Review by John Smythe 13th Apr 2008

At last I made it to Steve Wrigley’s hit show Office Boy, directed by Charlie Bleakley, back from the Fringe for a brief return season at the San Francisco Bathhouse.

It’s a great, if rather impractical idea: seat your audience at computer monitors in a set-up that vaguely resembles an open plan office, then share the contents of the titular Office Boy’s screen as he, Darren Sanders, works through the first hour of a morning from hell at Crenshaw Toilet Seats.

Except when your show is successful and you have more than two or three punters trying to view each digital monitor (you know the ones where you have to be right in front to see it properly), the fringe-dwellers miss out on too much. It hampers unified laughter.

Here’s an idea: use a data show to project it onto a big screen behind the Boy’s workstation. Except if you did that, it would seem less novel; the medium would not be the ‘massage’ quite so much, and the basic requirement of good story structure would be more important. Not that it isn’t already.

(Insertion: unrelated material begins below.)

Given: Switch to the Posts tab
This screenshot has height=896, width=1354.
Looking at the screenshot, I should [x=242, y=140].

As a stalwart of Theatresports – the long-form formats especially – Steve Wrigley is no stranger to the way stories work through the classic three-act structure. As the writer of Office Boy he applies most, but not all, of the core principles then lets himself down at the end.

Act One
The night before, of which this is the morning after, is well integrated as back-story into the present action via the dishevelled appearance of Darren (Wrigley), amplified phone calls from his supposed mate Keith, photos on ‘Faceplace’, ambivalent emails from Kirsty whose frock he decorated with utter ignominy …

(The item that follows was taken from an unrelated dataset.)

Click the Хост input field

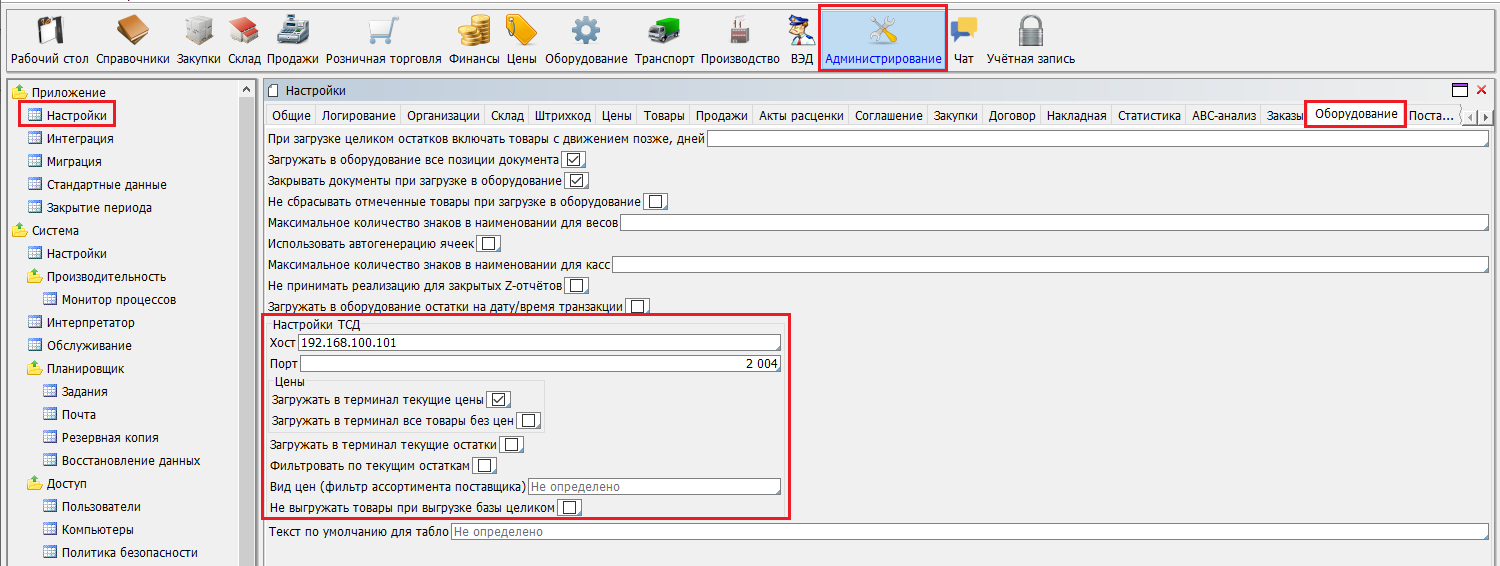pos(539,343)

The unravelling horror of all that collides, to good dramatic and comic effect, with his urgent need to upload and finalise the PowerPoint presentation he’s supposed to be giving to visiting managers at 09:25. And Mr Crenshaw looms over all as the unseen but all-seeing boss. Thus the exposition/set up phase is neatly crafted.

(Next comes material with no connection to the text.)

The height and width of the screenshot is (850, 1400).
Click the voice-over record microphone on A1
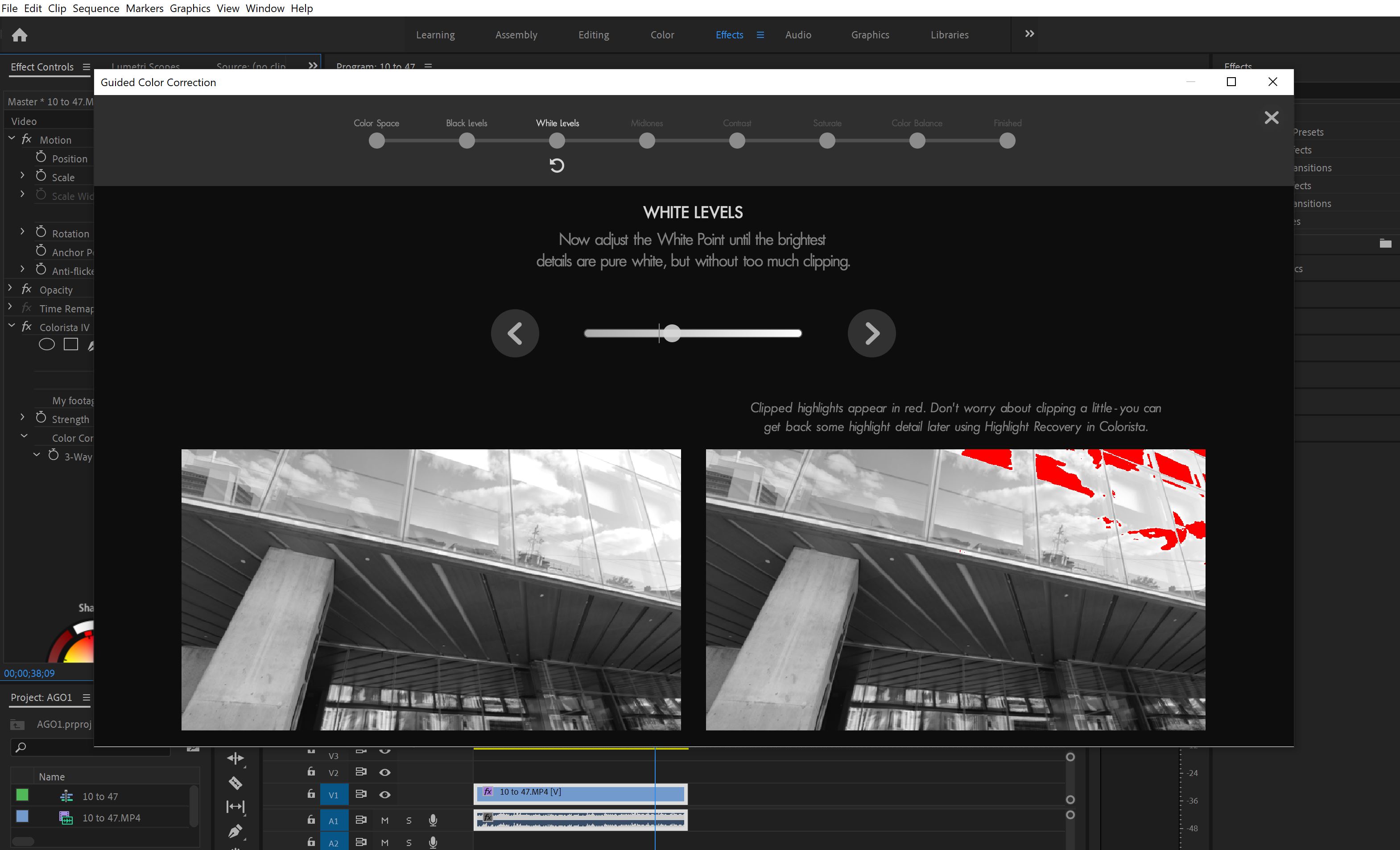433,821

An accident with the memory stick, in which the presentation is stored, precipitates some good audience involvement (and serves as the turning point into act 2).

Act Two
As the question of budding romance arises between Darren and the enigmatic Kirsty, a phone call from a collection agency about an unreturned porn DVD reveals more about Darren and his past with ex-partner Vanessa, with whom he now shares a totally toxic relationship.

More ‘on-stage’ live action, emails, images, a chat-room revelation that Darren is a weekend wrestler, phone calls – including to his farmer mum – and off-stage encounters at reception combine to stir the comic pot and enrich the story’s mix. While all this would work even better if the stakes were higher around his presentation – i.e. if there was a reason he really wanted to succeed with it (because it’s rather wimpy as it stands) – it does play with conflict, generate tensions, and set up problems to be solved and reveal desires to be fulfilled, as all good act twos should.  

Act Three
Missing inaction. Instead of a turning point into the resolution phase, where all that has gone before conspires to produce a powerful ending (the aforementioned Theatresports formats are designed to achieve just that), we get a fire alarm and evacuation, with a side-alley post-script that’s more like the close of a stand-up show than the end of a dramatised comedy.

It’s a cop-out; a would-be joke in search of a punch-line; a shaggy dog story with no tail to wag. And that’s a great shame because Steve Wrigley’s compulsively self-destructive Darren is well established and compellingly played in an ingenious techno-context that has clearly been lovingly and meticulously developed by Wrigley and Bleakley (there was no printed programme so if others were involved, they have not been credited).

I hope Office Boy is developed further to play off all the set-ups and pay off all the investment. As with all good jokes, once the punch-line is perfected, what goes before can be refined accordingly. And hey, if an actress has to be added to play an actual rather than virtual Kirsty, so be it.